(Task instructions): Copy out word for word the lines running from the start of the items through the line containing "The height and width of the screenshot is (900, 1600).".

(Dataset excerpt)
## begin

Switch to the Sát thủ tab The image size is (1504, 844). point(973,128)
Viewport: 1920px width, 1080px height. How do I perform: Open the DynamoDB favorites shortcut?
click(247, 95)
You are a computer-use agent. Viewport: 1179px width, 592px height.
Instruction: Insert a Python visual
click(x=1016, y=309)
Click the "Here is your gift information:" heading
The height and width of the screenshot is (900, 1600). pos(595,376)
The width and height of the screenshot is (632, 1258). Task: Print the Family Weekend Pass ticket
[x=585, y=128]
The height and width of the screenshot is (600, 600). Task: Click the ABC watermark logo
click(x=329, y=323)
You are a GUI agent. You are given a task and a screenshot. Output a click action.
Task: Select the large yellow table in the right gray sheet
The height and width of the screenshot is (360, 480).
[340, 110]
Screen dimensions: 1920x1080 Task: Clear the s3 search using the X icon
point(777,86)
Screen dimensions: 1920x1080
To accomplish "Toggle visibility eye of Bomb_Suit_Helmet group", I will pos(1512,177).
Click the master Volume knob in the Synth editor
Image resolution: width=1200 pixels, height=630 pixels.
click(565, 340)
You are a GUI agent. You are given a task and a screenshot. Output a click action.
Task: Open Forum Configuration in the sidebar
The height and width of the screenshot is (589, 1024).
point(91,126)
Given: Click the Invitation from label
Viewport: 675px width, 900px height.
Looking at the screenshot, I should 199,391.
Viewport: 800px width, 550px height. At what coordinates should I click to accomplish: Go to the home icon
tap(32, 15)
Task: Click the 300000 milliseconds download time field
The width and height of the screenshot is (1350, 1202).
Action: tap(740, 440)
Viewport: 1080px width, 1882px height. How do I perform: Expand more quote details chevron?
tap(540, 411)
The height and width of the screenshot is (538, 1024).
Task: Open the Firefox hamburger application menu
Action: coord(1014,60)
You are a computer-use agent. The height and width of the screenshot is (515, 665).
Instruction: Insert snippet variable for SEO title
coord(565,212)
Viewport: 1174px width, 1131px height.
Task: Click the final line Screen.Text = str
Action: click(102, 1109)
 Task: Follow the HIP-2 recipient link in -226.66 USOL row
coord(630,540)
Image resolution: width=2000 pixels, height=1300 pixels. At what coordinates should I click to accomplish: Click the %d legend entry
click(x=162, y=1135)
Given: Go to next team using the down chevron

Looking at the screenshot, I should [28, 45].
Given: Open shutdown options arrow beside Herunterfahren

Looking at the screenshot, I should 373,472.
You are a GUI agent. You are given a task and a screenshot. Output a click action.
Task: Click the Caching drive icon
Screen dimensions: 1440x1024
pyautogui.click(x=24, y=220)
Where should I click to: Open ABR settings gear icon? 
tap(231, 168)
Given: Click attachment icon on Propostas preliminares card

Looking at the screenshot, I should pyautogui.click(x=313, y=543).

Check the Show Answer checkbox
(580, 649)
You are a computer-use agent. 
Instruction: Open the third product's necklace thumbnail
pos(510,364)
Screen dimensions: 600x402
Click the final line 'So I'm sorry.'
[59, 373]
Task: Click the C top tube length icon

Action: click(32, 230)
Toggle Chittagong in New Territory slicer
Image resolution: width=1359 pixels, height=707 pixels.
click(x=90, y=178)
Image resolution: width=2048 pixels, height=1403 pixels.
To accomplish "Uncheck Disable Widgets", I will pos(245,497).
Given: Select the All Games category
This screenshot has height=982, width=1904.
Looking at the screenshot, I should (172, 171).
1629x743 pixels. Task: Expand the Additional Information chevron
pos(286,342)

## end

(Answer below):
Switch to the Sát thủ tab The image size is (1504, 844). point(973,128)
Viewport: 1920px width, 1080px height. How do I perform: Open the DynamoDB favorites shortcut?
click(247, 95)
You are a computer-use agent. Viewport: 1179px width, 592px height.
Instruction: Insert a Python visual
click(x=1016, y=309)
Click the "Here is your gift information:" heading
The height and width of the screenshot is (900, 1600). pos(595,376)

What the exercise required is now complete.